Após a criação do Ministério da Defesa, as interações entre os Comandantes de Força
e o Ministro da Defesa mantiveram-se da mesma forma – um acordo não escrito ou
verbalizado, mas praticado: eu não pergunto e você não me diz. O Almirante Guimarães
Carvalho71, ao ser questionado se, durante o período em que exerceu o cargo de Comandante
da Marinha, havia alguma orientação específica do Ministro da Defesa, ou oriunda do
Ministério da Defesa, em como as Forças deveriam tratar o terrorismo, declarou: “Não, não
havia nenhuma orientação específica quanto a isso” (CARVALHO, 2010), confirmando a
ausência de interesse no acompanhamento ou condução destas questões por parte do
Ministério da Defesa. Havia ampla autonomia das Forças no trato destas questões – o
terrorismo estava entregue ao critério de importância que cada Força lhe atribuísse.

Dados fornecidos:
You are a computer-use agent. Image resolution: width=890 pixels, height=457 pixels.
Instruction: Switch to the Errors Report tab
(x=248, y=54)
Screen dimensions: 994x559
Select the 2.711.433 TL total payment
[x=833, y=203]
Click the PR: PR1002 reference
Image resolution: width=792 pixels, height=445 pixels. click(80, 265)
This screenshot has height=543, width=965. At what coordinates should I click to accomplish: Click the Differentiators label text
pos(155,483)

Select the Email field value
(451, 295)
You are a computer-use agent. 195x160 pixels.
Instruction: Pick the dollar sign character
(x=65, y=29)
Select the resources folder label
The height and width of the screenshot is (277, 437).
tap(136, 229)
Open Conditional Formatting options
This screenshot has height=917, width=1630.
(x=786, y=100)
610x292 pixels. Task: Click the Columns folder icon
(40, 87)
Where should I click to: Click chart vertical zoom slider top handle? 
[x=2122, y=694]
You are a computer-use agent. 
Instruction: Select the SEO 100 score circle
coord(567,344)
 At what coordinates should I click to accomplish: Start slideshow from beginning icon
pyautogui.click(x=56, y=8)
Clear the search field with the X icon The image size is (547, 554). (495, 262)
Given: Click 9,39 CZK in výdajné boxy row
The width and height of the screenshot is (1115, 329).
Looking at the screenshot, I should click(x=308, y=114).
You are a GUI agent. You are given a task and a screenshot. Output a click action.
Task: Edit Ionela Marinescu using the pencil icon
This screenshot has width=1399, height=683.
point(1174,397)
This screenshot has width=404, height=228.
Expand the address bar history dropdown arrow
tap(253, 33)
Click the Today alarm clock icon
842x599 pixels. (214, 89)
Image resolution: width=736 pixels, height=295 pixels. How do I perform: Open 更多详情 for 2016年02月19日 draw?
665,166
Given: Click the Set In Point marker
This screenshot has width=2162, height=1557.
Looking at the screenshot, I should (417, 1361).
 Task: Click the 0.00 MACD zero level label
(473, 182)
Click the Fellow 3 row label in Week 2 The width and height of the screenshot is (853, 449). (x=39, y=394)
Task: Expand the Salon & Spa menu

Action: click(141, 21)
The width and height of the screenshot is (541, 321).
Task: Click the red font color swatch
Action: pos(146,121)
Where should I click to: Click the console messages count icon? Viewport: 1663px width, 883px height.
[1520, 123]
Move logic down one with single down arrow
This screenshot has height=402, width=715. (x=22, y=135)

Exercício A:
Reescreva o trecho sobre o Ministério da Defesa de "Após a criação" a "Força lhe atribuísse.", trocando "Almirante" por "Vice-Almirante".
Exercício B:
De acordo com o trecho, o que confirma a ausência de interesse do Ministério da Defesa em acompanhar ou conduzir as questões de terrorismo? Responda em uma a três frases.

Resposta completa A:
Após a criação do Ministério da Defesa, as interações entre os Comandantes de Força
e o Ministro da Defesa mantiveram-se da mesma forma – um acordo não escrito ou
verbalizado, mas praticado: eu não pergunto e você não me diz. O Vice-Almirante Guimarães
Carvalho71, ao ser questionado se, durante o período em que exerceu o cargo de Comandante
da Marinha, havia alguma orientação específica do Ministro da Defesa, ou oriunda do
Ministério da Defesa, em como as Forças deveriam tratar o terrorismo, declarou: “Não, não
havia nenhuma orientação específica quanto a isso” (CARVALHO, 2010), confirmando a
ausência de interesse no acompanhamento ou condução destas questões por parte do
Ministério da Defesa. Havia ampla autonomia das Forças no trato destas questões – o
terrorismo estava entregue ao critério de importância que cada Força lhe atribuísse.

Resposta completa B:
Isso é confirmado pela declaração do Almirante Guimarães Carvalho. Ao ser questionado se, durante seu período como Comandante da Marinha, havia alguma orientação específica do Ministro ou do Ministério da Defesa sobre como as Forças deveriam tratar o terrorismo, ele afirmou que não havia nenhuma orientação específica quanto a isso.